The shock of my mom's sudden death has been horrible. It's so hard to comprehend how she could be here one moment and gone the next without any warning to us. I still hear her say over and over, "I'll talk to you tomorrow". However, it would have been much harder to have watched her suffer a horrible, long term illness. I still have a hard time with knowing my mom died alone though. It's hard to think about not being with her when she drew her last breath. I find myself often wondering if she realized she was dying. As I was expressing this to Connie yesterday, Mary immediately reminded me of what my friend John said to me.
"I can't help but think that if your mom knew she were about to die, that God had taken care to make sure that she was experiencing no fear."
I need to try and make every effort to remember that.
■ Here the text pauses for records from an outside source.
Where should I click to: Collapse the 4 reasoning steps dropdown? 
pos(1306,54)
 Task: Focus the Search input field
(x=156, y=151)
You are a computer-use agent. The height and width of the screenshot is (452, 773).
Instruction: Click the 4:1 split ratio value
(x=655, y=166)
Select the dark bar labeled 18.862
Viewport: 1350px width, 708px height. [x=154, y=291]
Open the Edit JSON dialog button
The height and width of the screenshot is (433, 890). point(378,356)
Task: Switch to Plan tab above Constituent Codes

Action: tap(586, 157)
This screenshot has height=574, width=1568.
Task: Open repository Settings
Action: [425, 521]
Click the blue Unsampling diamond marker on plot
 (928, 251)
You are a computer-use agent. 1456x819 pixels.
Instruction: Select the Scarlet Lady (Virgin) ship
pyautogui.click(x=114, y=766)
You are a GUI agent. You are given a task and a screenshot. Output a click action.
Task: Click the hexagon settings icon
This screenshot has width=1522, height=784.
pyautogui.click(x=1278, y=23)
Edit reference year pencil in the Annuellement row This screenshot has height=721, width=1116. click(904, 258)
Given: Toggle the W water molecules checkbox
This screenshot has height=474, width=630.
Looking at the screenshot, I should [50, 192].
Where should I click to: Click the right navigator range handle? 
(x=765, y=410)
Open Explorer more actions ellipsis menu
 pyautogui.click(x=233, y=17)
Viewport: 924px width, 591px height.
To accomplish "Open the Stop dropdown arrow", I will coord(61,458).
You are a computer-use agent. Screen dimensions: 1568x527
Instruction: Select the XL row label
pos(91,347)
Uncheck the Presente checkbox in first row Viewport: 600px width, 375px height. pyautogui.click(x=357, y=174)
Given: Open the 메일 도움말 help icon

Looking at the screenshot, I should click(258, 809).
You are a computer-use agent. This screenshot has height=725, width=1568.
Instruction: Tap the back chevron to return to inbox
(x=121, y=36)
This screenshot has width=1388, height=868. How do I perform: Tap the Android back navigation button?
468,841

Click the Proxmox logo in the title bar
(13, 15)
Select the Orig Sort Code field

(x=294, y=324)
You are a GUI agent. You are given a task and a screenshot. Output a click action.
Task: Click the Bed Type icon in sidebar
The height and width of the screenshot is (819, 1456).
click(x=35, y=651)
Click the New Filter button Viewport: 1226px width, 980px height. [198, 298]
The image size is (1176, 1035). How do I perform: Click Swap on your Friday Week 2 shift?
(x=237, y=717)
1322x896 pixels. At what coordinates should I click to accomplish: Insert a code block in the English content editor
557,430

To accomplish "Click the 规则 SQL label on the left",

I know he's 100% correct. I am sure of it because the Lord says He will never leave us. Never. Knowing that is the absolute truth, I also need to remember that she actually didn't die alone. He was with her every moment, and He gave her more comfort than I or anyone else ever could have.
We are never guaranteed tomorrow. We aren't even promised our next breath. Never miss an opportunity to say I love you. Make sure that those you love know you love them right back. Always express how much someone means to you. I've also struggled with knowing if my mom truly knew how much I loved her. Everyone says she absolutely did. I hope so. I try to remember what Darryl told me.
"Even is she didn't, she does now"
I just wish I had said it. I wish those had been the last words I said to her. I've always been able to hold on the gift that the last words I ever said to my Nannie were "I love you", and the last words she said to me were "I love you too".
I wish it had been the same with my mom.